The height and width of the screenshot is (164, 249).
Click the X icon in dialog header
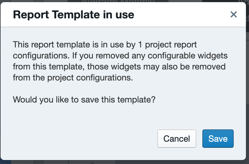[x=233, y=14]
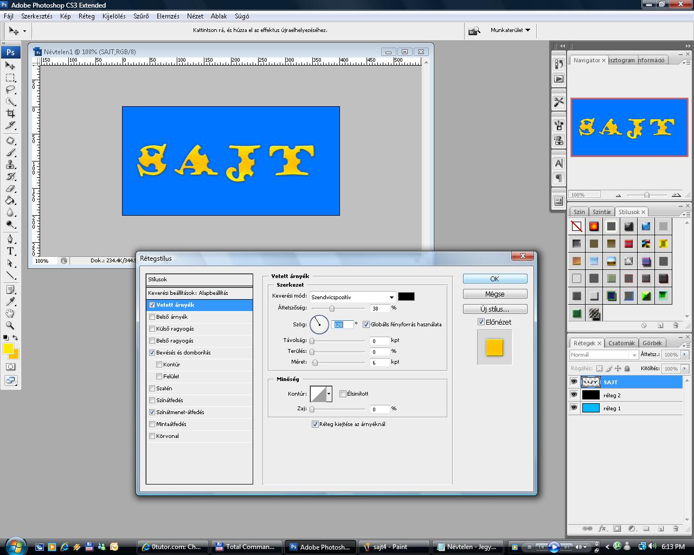
Task: Click the Szög angle input field
Action: pos(342,325)
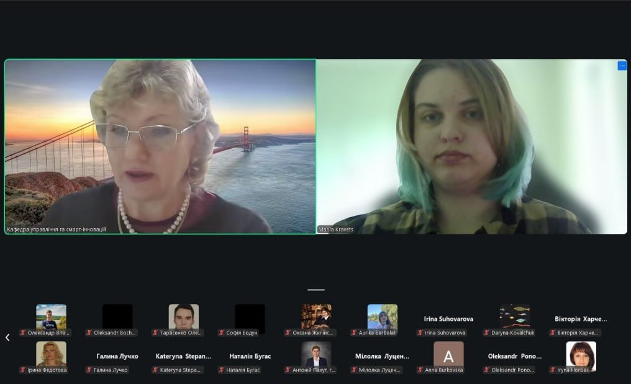Viewport: 631px width, 384px height.
Task: Click muted mic icon next to Ірина Федотова
Action: coord(23,370)
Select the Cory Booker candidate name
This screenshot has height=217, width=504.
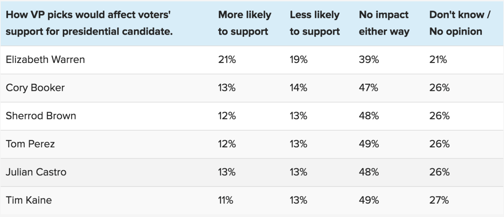point(35,88)
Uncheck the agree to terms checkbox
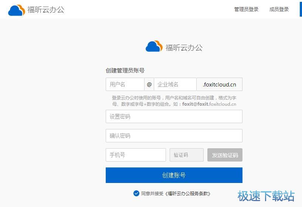 (136, 193)
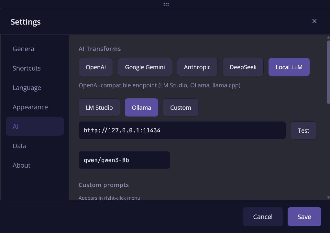Image resolution: width=330 pixels, height=233 pixels.
Task: Test the local endpoint connection
Action: 303,131
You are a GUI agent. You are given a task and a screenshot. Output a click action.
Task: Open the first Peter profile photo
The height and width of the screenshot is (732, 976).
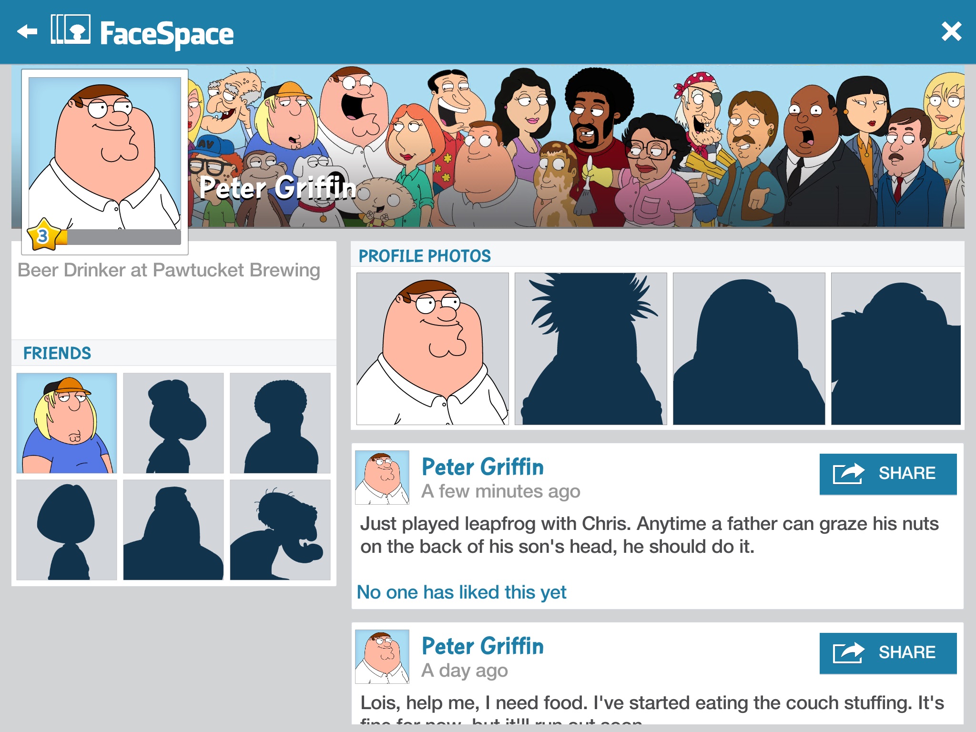(x=433, y=349)
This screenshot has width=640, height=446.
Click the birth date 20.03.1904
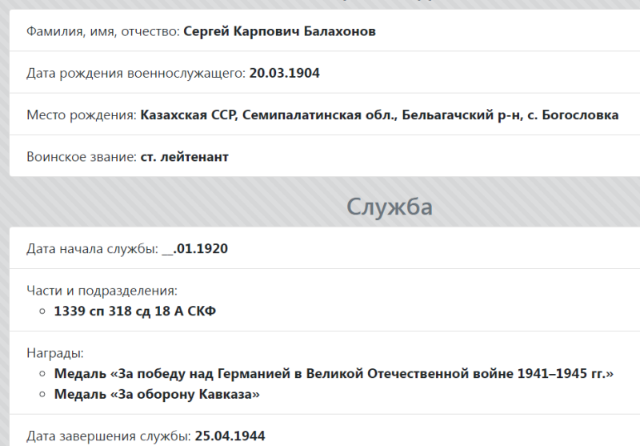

WHAT THE TASK ASKS: The job here is to write out the records exactly, pictures excluded.

OUTPUT OF THE EXERCISE:
The height and width of the screenshot is (164, 249).
Click the X icon in dialog header
[x=233, y=14]
Task: Click the Szög angle input field
Action: pos(342,325)
Viewport: 631px width, 384px height.
Task: Click muted mic icon next to Ірина Федотова
Action: coord(23,370)
Select the Cory Booker candidate name
This screenshot has height=217, width=504.
point(35,88)
Uncheck the agree to terms checkbox
 (136, 193)
Image resolution: width=330 pixels, height=233 pixels.
Task: Test the local endpoint connection
Action: 303,131
You are a GUI agent. You are given a task and a screenshot. Output a click action.
Task: Open the first Peter profile photo
The height and width of the screenshot is (732, 976).
(x=433, y=349)
This screenshot has width=640, height=446.
Click the birth date 20.03.1904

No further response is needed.